The Tax Lawyer
Note: The following is an excerpt from the introduction to the article as published in The Tax Lawyer. Author citations have been omitted for brevity. Tax Section members may read the article in its entirety in Adobe Acrobat format.

Cross-Examination of the Government’s Witnesses in a Criminal Tax Defense Case
Michael Louis Minns

I. Introduction

“In all criminal prosecutions, the accused shall enjoy the right to a speedy and public trial, by an impartial jury . . . [and] to be confronted with the witnesses against him . . . .”

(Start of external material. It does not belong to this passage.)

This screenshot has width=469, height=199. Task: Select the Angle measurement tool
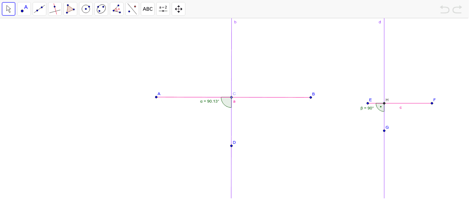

That impartial jury decides the ultimate question of guilt or innocence based, often in large part, on confrontation by cross-examination of witnesses hostile to the defendant—the ultimate tool to test the witnesses’ truth-telling. The Confrontation Clause requires the witness who is adverse to the defendant “to submit to cross-examination, the ‘greatest legal engine ever invented for the discovery of truth.’” “The central concern of the Confrontation Clause is to ensure the reliability of the evidence against a criminal defendant by subjecting it to rigorous testing in the context of an adversary proceeding before the trier of fact.”

President Dwight Eisenhower recognized the principle of confrontation behind cross-examination:

I was raised in . . . Abilene, Kansas. We had as our marshal for a long time a man named Wild Bill Hickok . . . . Now that town had a code, and I was raised as a boy to prize that code.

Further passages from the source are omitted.